(Records from a data source)
━━━━━━━━
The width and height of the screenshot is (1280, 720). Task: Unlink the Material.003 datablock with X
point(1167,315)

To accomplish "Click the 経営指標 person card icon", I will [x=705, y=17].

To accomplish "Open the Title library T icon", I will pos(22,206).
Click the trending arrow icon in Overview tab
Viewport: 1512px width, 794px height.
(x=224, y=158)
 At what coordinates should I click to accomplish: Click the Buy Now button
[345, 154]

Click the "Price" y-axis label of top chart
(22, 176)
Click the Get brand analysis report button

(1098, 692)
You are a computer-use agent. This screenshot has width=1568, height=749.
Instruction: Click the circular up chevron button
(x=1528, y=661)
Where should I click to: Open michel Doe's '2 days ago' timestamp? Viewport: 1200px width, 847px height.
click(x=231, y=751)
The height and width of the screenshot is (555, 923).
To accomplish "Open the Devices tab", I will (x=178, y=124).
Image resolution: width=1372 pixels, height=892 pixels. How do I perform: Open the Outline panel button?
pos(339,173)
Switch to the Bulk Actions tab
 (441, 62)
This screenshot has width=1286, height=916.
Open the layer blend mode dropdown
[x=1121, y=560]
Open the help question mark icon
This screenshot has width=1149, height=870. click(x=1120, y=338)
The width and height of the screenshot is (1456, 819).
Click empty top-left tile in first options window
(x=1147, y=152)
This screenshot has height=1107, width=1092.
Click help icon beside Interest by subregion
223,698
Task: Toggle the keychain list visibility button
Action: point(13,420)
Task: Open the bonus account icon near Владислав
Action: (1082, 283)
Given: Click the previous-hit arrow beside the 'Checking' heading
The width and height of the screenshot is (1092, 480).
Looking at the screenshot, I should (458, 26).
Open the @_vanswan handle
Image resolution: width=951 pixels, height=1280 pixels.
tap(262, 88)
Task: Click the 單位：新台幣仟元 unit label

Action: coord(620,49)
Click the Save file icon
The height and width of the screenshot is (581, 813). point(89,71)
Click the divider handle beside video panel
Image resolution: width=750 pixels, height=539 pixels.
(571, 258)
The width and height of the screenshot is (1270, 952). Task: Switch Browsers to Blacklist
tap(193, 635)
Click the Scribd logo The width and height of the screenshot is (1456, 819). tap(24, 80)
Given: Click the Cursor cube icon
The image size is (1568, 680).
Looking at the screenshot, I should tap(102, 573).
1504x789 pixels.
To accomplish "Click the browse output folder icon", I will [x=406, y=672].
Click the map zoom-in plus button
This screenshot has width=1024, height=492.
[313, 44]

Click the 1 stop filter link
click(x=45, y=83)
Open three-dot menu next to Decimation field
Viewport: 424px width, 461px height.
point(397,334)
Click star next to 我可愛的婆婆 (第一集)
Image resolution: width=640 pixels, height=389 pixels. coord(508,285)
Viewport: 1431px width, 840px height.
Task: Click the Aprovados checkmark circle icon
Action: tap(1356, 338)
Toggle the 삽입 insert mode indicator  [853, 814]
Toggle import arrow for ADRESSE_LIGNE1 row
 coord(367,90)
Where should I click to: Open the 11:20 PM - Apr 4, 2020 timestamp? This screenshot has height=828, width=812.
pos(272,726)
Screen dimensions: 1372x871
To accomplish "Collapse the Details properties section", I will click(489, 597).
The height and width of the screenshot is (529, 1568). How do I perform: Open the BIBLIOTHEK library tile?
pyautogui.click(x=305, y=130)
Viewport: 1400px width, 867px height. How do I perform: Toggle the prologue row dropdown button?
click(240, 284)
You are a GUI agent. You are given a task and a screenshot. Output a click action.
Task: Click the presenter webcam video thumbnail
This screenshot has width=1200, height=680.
━━━━━━━━
### WHAT IS BEING ASKED
Which lines in the records contain the word "label"? Pick out and copy each one. A match must have the same case.

### RESPONSE TO THE TASK
Click the "Price" y-axis label of top chart
Task: Click the 單位：新台幣仟元 unit label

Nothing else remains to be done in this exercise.